Hint: The above given is not looking like a quadratic equation, but we will convert this given equation into quadratic equation or we will factor the above equation in quadratic form. A quadratic equation is any equation that can be written in the standard form as$a{{x}^{2}}+bx+c=0$ where x is an unknown and a, b, c are constants. Since, we cannot write the above given equation in standard form, so we will factor it and simplify it. Actually factorization consists of writing a number or another mathematical object as a product of several factors.

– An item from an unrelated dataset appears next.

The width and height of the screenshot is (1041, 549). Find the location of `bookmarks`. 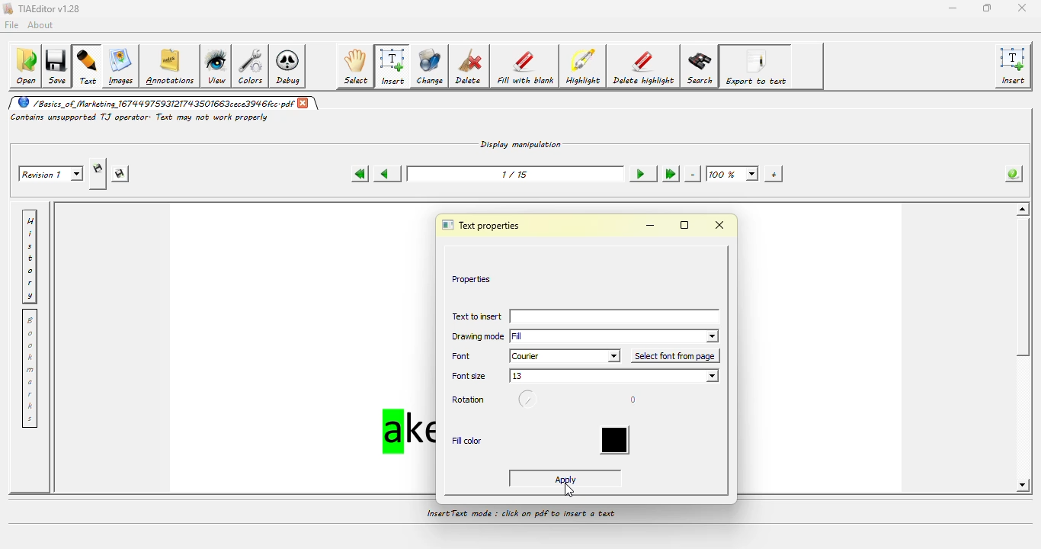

Complete step by step solution:
The given equation is:
$ 1-124{{x}^{3}}$
To solve the above question we will use the formula of difference of cubes identity which is ${{a}^{3}}-{{b}^{3}}=\left( a-b \right)\left( {{a}^{2}}+ab+{{a}^{2}}{{x}^{2}} \right)$
Now here let`s suppose a is equal to 1 and b is equal to$\sqrt[3]{124}$, now we can rewrite the above given equation by using the formula, we get
$\Rightarrow {{1}^{3}}-{{\left( bx \right)}^{3}}=\left( 1-bx \right)\left( 1+bx+{{b}^{2}}{{x}^{2}} \right)$
Now putting the value of b in the above equation we get,
$\Rightarrow 1-124{{x}^{3}}=\left( 1-\sqrt[3]{124}x \right)\left( 1+\sqrt[3]{124}x+{{\left( \sqrt[3]{124} \right)}^{2}}{{x}^{2}} \right)$
Now we can see that the above equation cannot be factor into simpler linear factors. So by simply using the difference of cube identity we get the factor of the given equation.
Hence we get the factor of the above given equation $1-124{{x}^{3}}$is$\left( 1-\sqrt[3]{124}x \right)\left( 1+\sqrt[3]{124}x+{{\left( \sqrt[3]{124} \right)}^{2}}{{x}^{2}} \right)$.

Note: Here if we have 125 except 124 in the given question then we can write $125={{5}^{3}}$ then our factors of the given question become:
 $\Rightarrow 1-125{{x}^{3}}=\left( 1-5x \right)\left( 1+5x+25{{x}^{2}} \right)$
The given equation is not in a quadratic form but we get its factor in a quadratic factor$\left( 1-\sqrt[3]{124}x \right)\left( 1+\sqrt[3]{124}x+{{\left( \sqrt[3]{124} \right)}^{2}}{{x}^{2}} \right)$, in this the factor the$\left( 1+\sqrt[3]{124}x+{{\left( \sqrt[3]{124} \right)}^{2}}{{x}^{2}} \right)$is in a quadratic form.